Task requirements
Would you set down all of the entries below exactly as they stand?

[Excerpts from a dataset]
============

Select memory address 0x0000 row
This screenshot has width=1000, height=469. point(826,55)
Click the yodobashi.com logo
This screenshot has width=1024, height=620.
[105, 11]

============

Reply to the exercise
Select memory address 0x0000 row
This screenshot has width=1000, height=469. point(826,55)
Click the yodobashi.com logo
This screenshot has width=1024, height=620.
[105, 11]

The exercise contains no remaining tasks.